Un des arguments justifiant de repousser l’âge légal de départ à la retraite est le constat d’une augmentation de l’espérance de vie, qui réduirait le ratio entre actifs et inactifs. Mais prolonger la vie au travail des seniors risque d’avoir un impact négatif sur les soins aux personnes âgées dépendantes fournis par leurs proches.
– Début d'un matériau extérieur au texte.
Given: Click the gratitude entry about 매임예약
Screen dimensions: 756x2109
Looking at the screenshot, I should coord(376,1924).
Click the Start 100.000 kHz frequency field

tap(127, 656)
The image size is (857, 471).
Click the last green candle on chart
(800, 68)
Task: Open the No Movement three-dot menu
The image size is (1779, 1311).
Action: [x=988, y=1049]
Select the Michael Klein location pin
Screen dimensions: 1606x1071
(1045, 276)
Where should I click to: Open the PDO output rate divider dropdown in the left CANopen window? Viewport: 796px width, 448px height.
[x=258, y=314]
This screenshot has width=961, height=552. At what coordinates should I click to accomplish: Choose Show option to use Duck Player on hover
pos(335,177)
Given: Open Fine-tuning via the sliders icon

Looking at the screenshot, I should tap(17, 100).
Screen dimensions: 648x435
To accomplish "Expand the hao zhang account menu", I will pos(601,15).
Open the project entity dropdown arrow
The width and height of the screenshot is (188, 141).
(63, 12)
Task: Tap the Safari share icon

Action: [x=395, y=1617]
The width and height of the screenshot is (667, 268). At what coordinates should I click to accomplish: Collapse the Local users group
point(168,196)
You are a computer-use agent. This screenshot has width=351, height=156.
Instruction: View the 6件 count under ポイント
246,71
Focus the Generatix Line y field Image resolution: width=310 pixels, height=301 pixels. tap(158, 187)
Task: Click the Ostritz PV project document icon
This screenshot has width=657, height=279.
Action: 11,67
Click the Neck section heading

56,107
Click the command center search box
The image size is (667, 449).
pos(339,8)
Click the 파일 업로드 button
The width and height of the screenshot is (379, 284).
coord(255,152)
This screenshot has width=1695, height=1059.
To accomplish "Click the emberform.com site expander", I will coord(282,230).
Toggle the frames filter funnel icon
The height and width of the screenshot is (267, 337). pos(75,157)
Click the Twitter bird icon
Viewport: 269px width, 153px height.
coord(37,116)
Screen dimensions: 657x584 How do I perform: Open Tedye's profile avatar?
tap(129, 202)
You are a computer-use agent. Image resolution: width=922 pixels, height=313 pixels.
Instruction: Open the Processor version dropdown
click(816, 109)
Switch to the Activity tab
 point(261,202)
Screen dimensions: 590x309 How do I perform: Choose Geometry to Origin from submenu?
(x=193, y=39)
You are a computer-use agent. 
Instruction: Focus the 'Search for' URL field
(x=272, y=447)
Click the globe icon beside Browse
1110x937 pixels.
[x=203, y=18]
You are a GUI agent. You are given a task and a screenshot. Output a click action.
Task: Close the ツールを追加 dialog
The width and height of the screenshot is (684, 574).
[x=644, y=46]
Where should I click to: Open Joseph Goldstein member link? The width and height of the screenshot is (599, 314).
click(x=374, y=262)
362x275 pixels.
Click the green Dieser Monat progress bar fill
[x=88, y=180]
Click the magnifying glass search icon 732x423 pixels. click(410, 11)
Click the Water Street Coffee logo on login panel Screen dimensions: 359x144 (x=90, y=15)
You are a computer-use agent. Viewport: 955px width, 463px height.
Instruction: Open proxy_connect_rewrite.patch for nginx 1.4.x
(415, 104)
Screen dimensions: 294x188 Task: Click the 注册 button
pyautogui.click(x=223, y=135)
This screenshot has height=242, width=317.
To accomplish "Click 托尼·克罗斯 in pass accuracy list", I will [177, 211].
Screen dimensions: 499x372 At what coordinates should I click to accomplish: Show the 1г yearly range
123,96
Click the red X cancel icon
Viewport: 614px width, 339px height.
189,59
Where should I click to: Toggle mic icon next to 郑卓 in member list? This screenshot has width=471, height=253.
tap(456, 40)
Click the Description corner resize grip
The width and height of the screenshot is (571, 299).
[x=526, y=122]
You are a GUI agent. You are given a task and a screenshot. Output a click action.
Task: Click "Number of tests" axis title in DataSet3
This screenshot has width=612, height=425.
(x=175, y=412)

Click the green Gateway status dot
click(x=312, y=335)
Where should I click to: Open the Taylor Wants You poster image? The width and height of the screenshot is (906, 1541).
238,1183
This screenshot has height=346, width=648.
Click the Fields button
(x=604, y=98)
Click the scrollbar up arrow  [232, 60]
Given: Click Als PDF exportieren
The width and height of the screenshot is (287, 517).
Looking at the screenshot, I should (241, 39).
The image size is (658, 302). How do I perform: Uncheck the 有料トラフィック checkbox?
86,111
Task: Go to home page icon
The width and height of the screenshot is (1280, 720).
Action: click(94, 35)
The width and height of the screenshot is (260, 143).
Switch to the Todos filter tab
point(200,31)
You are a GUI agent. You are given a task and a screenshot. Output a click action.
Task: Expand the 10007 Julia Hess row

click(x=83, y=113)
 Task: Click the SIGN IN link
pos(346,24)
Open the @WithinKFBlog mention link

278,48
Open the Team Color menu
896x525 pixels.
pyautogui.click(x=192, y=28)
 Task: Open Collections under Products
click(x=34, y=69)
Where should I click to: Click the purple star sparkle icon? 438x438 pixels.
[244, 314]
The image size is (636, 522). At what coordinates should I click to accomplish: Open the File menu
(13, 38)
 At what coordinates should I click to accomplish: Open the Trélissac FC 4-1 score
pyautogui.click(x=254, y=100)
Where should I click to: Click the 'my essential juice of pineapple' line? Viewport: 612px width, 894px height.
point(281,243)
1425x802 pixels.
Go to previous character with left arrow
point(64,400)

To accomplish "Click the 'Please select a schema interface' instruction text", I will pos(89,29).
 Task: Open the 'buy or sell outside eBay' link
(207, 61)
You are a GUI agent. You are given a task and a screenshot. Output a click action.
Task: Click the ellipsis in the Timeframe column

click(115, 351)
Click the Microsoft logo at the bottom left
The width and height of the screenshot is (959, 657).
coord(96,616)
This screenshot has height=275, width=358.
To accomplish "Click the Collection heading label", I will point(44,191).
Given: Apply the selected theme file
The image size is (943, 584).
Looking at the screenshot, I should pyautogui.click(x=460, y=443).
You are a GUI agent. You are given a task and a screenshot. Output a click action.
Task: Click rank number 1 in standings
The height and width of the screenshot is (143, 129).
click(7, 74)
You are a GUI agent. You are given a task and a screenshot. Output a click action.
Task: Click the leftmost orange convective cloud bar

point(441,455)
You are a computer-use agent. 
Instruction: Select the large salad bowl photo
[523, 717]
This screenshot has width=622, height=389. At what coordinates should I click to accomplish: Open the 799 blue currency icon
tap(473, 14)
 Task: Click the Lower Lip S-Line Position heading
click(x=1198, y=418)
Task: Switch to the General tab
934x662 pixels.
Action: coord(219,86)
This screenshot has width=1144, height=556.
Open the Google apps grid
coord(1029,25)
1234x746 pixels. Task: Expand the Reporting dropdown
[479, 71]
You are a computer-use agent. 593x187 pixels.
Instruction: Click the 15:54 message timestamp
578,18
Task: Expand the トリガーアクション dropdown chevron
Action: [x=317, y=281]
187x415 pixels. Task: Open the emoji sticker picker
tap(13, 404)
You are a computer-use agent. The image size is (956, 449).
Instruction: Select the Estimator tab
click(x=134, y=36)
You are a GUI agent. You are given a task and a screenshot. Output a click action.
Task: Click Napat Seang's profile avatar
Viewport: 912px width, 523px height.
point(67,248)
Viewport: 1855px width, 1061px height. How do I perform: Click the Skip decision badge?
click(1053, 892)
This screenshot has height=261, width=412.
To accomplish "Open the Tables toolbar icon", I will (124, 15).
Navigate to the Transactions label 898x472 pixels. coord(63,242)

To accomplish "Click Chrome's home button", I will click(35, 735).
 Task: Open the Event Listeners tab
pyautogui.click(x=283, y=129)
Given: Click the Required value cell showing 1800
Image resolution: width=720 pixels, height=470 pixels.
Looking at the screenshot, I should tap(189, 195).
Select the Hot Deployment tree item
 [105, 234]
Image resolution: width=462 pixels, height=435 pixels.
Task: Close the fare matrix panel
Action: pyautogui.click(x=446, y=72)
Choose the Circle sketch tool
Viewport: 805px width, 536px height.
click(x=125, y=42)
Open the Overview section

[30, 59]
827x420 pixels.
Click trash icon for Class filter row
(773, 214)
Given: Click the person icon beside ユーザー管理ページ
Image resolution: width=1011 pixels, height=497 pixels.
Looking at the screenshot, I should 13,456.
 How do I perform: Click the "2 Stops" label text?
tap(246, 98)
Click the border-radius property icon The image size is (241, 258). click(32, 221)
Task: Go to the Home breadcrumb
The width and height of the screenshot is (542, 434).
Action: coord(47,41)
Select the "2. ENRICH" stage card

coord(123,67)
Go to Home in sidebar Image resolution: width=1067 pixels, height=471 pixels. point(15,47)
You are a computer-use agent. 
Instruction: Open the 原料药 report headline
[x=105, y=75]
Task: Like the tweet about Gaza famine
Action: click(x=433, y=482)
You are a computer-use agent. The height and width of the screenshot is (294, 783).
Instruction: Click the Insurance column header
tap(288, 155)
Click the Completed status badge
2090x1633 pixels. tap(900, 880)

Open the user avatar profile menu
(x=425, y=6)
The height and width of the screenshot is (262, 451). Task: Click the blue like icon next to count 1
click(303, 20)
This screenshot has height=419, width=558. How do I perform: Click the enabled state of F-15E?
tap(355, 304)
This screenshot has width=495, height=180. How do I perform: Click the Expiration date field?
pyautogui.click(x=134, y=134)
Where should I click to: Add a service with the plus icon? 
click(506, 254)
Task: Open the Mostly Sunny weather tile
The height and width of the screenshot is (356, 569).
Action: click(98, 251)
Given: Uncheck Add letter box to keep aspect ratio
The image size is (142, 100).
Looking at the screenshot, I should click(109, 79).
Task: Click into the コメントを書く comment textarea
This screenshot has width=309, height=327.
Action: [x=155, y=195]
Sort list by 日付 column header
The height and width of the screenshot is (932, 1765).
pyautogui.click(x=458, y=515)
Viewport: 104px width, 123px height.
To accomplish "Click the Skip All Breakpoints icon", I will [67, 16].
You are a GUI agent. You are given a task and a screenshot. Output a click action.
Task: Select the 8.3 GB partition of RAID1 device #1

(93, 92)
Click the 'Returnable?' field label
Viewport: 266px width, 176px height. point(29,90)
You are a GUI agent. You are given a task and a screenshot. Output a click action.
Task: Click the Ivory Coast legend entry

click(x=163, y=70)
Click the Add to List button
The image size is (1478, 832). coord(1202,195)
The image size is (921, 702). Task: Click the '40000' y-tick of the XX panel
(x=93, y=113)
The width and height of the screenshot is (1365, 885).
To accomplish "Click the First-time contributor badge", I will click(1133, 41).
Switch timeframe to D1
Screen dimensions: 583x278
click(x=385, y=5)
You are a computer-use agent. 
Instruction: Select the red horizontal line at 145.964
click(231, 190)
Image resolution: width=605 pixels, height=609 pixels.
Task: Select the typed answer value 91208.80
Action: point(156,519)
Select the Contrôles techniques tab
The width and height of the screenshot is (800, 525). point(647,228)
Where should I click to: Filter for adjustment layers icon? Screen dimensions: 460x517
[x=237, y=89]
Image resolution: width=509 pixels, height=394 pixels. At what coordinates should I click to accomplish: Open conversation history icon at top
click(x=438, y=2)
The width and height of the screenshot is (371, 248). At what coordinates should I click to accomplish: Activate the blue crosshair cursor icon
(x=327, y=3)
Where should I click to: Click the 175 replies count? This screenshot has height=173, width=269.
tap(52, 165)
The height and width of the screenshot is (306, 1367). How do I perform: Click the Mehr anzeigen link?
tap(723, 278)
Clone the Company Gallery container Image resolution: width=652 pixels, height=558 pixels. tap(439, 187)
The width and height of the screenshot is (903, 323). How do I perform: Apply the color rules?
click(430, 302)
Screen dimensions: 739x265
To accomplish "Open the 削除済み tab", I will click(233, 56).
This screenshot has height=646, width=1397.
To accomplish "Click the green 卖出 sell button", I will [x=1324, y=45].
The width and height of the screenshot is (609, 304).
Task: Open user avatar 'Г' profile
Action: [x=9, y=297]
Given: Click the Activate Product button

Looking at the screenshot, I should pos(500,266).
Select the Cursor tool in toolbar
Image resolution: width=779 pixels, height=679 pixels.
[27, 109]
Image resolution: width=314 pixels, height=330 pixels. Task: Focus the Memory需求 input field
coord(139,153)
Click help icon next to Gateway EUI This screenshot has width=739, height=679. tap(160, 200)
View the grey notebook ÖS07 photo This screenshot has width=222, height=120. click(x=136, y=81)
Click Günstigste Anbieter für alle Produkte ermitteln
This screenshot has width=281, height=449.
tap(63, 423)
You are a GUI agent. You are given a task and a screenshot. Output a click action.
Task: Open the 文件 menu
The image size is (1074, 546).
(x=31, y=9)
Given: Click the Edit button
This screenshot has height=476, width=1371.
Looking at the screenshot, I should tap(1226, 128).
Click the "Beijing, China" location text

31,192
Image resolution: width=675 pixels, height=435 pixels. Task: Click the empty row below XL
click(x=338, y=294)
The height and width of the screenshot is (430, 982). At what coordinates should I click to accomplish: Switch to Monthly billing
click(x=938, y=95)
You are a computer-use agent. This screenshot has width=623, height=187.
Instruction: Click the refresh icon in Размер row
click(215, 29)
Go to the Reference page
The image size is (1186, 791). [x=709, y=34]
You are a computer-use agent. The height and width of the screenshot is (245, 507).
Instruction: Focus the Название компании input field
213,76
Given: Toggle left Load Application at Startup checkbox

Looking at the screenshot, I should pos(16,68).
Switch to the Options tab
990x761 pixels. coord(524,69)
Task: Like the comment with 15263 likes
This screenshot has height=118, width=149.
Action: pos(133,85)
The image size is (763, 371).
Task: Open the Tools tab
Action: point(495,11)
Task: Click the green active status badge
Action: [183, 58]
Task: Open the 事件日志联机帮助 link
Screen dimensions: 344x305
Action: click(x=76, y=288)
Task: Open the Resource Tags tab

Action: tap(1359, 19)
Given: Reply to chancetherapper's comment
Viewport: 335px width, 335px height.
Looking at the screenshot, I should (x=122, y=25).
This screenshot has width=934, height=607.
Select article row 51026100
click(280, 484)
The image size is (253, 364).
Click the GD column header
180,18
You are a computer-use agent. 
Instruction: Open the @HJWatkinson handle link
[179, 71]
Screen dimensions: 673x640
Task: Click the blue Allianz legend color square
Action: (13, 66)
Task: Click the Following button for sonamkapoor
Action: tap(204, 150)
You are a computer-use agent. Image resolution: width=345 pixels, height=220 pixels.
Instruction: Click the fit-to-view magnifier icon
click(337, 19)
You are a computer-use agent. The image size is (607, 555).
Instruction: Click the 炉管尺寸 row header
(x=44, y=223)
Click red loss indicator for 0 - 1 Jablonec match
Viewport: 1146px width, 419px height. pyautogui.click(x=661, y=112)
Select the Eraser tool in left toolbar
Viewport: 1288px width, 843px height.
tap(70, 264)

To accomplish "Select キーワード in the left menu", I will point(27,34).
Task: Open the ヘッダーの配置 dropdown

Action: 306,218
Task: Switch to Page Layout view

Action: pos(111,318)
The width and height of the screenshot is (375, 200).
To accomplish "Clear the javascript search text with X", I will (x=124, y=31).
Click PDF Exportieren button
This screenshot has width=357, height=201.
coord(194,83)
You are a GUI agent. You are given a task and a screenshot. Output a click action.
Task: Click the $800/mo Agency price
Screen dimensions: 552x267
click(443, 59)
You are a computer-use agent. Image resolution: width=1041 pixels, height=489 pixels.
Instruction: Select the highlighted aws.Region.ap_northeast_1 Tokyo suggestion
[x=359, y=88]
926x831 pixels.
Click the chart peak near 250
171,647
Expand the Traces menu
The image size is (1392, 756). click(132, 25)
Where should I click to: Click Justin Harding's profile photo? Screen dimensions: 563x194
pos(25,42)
Selon les données de l’enquête « Emploi du temps » de l’Insee, les seniors à la retraite consacrent en moyenne une demi-heure de plus par jour que les seniors en emploi aux soins aux enfants et aux personnes âgées de leur entourage. Selon nos calculs (appliquant un taux horaire net au smic, sans compter les contributions sociales et faisant l’hypothèse qu’une personne sur deux est retraitée parmi les générations concernées), les soins aux enfants et aux personnes âgées fournis par les retraités français âgés de 62 à 66 ans correspondent aujourd’hui à un montant de 10,7 milliards d’euros par an.

Cette somme ne représente qu’une toute petite partie des frais de prise en charge des personnes âgées que, sans l’aide précieuse de leurs proches, la réforme pourrait engendrer. Il sera en effet très difficile de garder les personnes âgées dépendantes à leur domicile : le secteur de l’aide à domicile étant depuis longtemps en manque structurel de personnel, les places en maison de retraite sont rares et chères. Selon le rapport 2021 de la Commission des comptes de la sécurité sociale, trois personnes âgées dépendantes sur cinq sont prises en charge à domicile pour un coût moyen par personne de 12 000 euros, contre 35 000 euros en Ehpad. Le Haut Conseil de la famille, de l’enfance et de l’âge évalue l’aide informelle fournie par l’entourage entre 11 milliards et 18 milliards d’euros en 2017.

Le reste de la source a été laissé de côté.